Codes by Shrey

Practice Intuition

Bonita Encode

An AI wellness intelligence MVP that helps users route real-world challenges into TIME, SPACE, and SELF, then receive one structured protocol with clear steps, rationale, and safety boundaries.

Product System

  • TIME: circadian rhythm, sleep, timing, energy
  • SPACE: body, movement, pain, fascia, environment
  • SELF: mood, cognition, emotional regulation, identity
  • IQ / EQ / KQ wellness dashboard framing

Domain

AI wellness intelligence

Stack

React, TypeScript, Gemini

Pattern

Assessment to protocol

Safety

Medical boundaries and escalation

Problem

Most wellness products isolate sleep, exercise, mood, or tracking.
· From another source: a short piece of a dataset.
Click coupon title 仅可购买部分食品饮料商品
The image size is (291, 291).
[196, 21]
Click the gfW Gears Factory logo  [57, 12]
Bonita treats wellness as an interconnected system and gives users one actionable next step instead of an overwhelming plan.

Experience

Users can start from a branded entry point, browse pillar resources, complete a chat-based assessment, add daily check-in context, and generate a broader wellness dashboard.

AI Behavior

The assistant classifies user needs, asks focused clarifying questions, returns structured JSON, renders checklist-style protocols, and preserves clear boundaries around medical advice.

Product Value

The MVP demonstrates PRD-to-product translation: a premium-feeling front end, structured LLM output, safety checks, local telemetry concepts, and an extensible protocol framework.

Process + Progress

The product is documented as a PRD-to-MVP translation: a structured assessment flow, protocol engine, safety boundary model, and future telemetry loop.

PRD

Define the TIME, SPACE, SELF pillars and the wellness intelligence framing.

Embedded below

MVP

Build a polished entry point with assessment, pillar resources, and protocol output.
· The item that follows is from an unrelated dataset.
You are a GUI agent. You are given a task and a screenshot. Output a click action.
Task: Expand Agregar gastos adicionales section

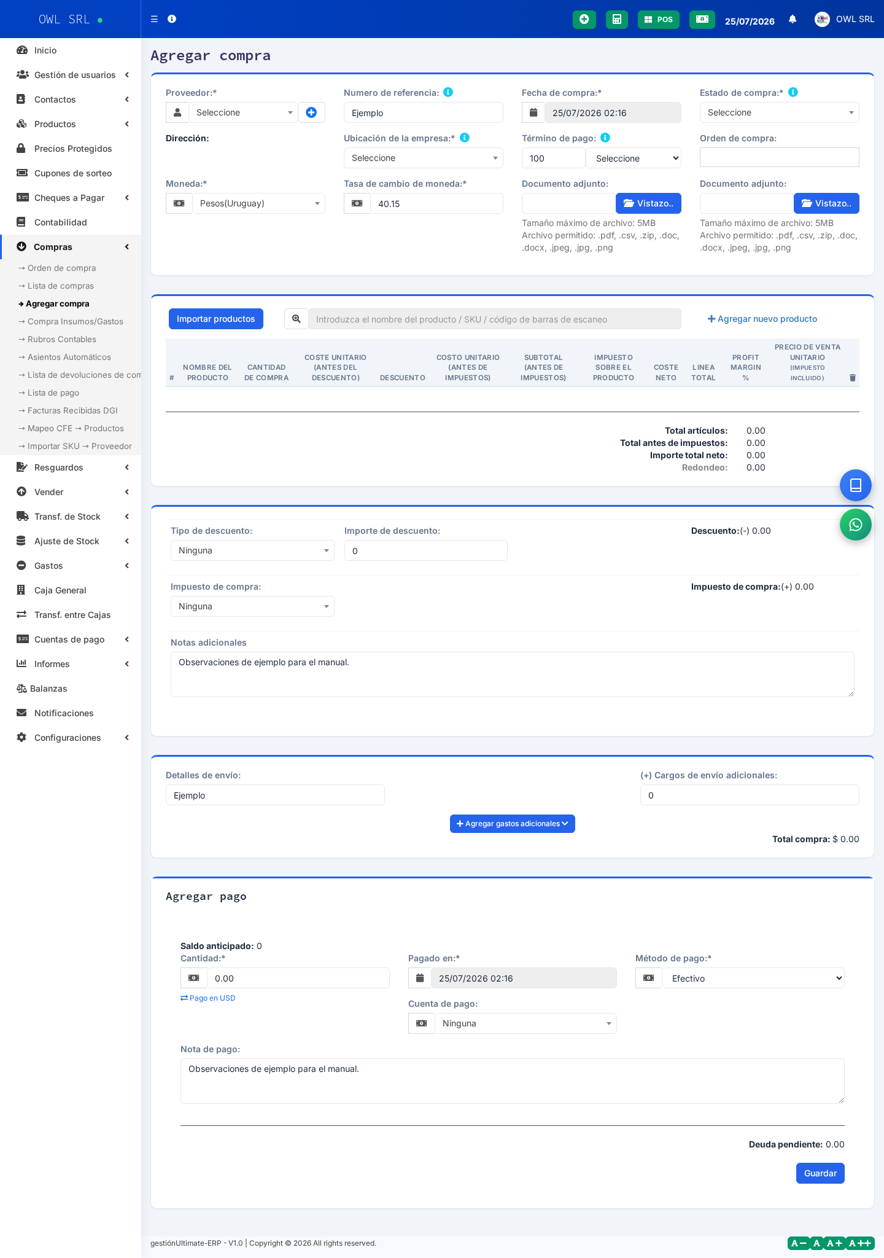click(x=513, y=824)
Live build linked from hero.

Protocol

Use structured LLM output so the assistant returns renderable product data instead of raw chat.

Checklist-style protocol workflow.

Iteration

Next layer: saved progress, protocol quality review, telemetry, and follow-up loops.
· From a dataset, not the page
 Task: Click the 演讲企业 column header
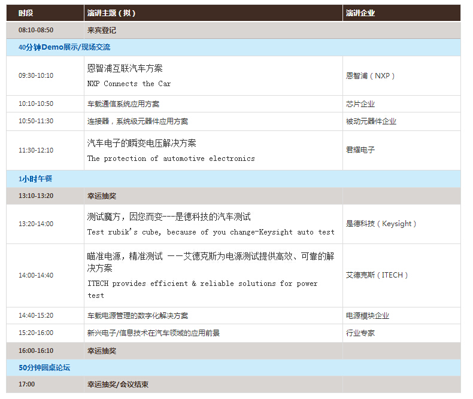[360, 13]
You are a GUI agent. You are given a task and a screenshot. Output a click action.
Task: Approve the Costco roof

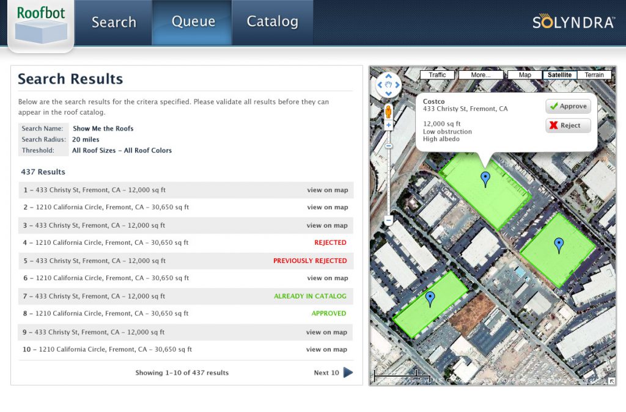568,106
Roadmap-ready product surface.

Technical Skills Demonstrated

Structured LLM Output

Classification, clarifying questions, JSON-style responses, and UI-rendered protocols.

Product Safety

Medical boundary setting, escalation language, and wellness-coaching constraints.

Frontend Delivery

React, TypeScript, branded interaction design, and PRD-to-product implementation.

System design / architecture details
Input model

Users describe a current wellness challenge in natural language, optionally adding daily check-in context before protocol generation.

Routing model

The assistant classifies the challenge across TIME, SPACE, SELF, or multi-pillar patterns so the response has a clear conceptual home.

Output model

The model returns structured coaching data that can render as checklist-style protocol cards rather than loose chat advice.

Bonita was the proof-of-concept layer for a broader Somanaut direction: a coaching system where wellness intelligence is structured, safety-aware, and repeatable enough to become a product rather than a conversation demo.

Bonita Encode PRD details

Product Summary

Bonita Encode is a consumer-facing MVP for integrated wellness guidance. It helps users name a current problem, classify the issue across TIME, SPACE, and SELF, and receive one protocol that is specific enough to try immediately.

Problem

Many wellness tools are too narrow, too generic, or too dependent on passive tracking. Users need personalized guidance that connects body, mind, timing, and environment while teaching the reasoning behind each recommendation.

Core User Stories

  • Describe a current wellness challenge in natural language.
  • Understand whether the challenge is primarily TIME, SPACE, SELF, or multi-pillar.
  • Receive one practical protocol with steps and time cost.
  • Learn why the protocol works.
  • Generate a broader wellness plan after enough conversation.
  • Receive clear escalation when an issue may require medical help.

Functional Requirements

  • Allow users to start from a home screen, browse resources, and drill into a pillar before chat.
  • Infer likely pillar routing from user messages.
  • Render structured JSON coaching responses as checklist-style protocol cards.
  • Pass optional daily check-in context into the next AI request.
  • Run deterministic red-flag checks before model generation.
  • Generate a structured wellness dashboard with IQ, EQ, KQ scores and recommendations.

Risks and Gaps

Future versions should move model calls behind a secure backend, add persistence, expand safety coverage, support citations or evidence provenance, and turn mock longitudinal concepts into real progress tracking.

Product Vision

Bonita can evolve into a premium AI wellness intelligence platform that combines personalized behavior-change support, integrative health education, and longitudinal self-awareness while staying clear about medical boundaries.